What are we looking for in a candidate?
The University of Ottawa, Faculty of Law, Common Law Section is a vibrant and diverse academic environment that trains competent lawyers who are sensitive to the needs of their community. To ensure that the student body represents the fullest possible range of social, economic, ethnic and cultural perspectives in our society, the Admissions Committee considers many factors in evaluating applicants.
- significant achievements in extracurricular activities while at university or in community involvement;
- outstanding qualities or achievements in previous careers;
- linguistic, cultural or other factors that add to an applicant’s overall academic achievement; and
- personal success in overcoming challenges such as a disability or financial hardship.

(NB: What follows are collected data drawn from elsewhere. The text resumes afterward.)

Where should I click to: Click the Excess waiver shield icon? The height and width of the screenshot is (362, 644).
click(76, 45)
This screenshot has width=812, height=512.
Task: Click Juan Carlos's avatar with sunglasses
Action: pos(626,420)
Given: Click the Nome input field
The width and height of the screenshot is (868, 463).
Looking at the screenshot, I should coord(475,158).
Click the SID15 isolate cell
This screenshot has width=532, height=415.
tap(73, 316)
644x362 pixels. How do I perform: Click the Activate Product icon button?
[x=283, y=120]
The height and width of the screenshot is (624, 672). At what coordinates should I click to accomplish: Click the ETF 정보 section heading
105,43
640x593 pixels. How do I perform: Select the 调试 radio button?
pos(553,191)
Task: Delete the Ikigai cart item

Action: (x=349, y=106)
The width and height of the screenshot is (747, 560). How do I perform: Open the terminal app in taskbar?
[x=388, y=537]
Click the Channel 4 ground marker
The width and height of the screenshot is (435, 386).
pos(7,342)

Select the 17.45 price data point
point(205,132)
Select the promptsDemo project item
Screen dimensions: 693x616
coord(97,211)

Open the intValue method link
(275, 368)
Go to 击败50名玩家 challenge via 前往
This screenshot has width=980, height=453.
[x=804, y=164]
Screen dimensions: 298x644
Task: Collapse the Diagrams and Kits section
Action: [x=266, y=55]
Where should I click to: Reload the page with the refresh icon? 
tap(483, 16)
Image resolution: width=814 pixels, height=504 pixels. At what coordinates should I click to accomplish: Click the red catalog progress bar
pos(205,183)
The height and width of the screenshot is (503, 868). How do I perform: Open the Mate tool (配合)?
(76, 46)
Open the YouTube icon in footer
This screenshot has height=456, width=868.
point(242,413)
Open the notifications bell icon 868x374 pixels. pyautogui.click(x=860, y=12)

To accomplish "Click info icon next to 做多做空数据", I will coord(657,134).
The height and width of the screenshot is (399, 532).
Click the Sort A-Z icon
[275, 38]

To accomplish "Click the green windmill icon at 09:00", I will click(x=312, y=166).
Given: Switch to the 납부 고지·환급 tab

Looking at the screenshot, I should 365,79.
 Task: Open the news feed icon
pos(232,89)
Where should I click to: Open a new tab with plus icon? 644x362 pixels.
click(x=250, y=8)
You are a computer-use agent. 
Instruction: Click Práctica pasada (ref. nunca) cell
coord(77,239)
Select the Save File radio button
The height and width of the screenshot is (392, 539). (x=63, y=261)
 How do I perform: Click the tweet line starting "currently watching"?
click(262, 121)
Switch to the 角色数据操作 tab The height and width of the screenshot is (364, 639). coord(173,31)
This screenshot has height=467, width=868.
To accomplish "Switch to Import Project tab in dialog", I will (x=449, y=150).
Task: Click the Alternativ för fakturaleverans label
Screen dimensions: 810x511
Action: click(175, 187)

Any information provided will be considered in a manner consistent with the Ontario Human Rights Code.
A strong CGPA at the undergraduate level
Apart from those in the Mature category, applicants must have completed at least three years of undergraduate studies (the equivalent of 90 credits or 30 half-courses) prior to beginning law school. Students are strongly encouraged to complete their undergraduate program of studies in full prior to beginning law school.
Undergraduate academic performance is a significant numerical factor in the evaluation process. Most successful applicants have at least an A- or 80% average overall (CGPA).
A high LSAT score
The Law School Admission Test (LSAT) is mandatory for admission to the English JD program. The Faculty of Law does not have a cut-off or minimum score requirement. However, the Law School looks for an LSAT score above the 70th percentile (157).
The weight given to the LSAT will vary according to the other elements in your file. If English is not your first language, the LSAT, while relevant, may carry less weight in the Admission Committee’s evaluation of the application. The LSAT is not a requirement for admission to our French JD programs.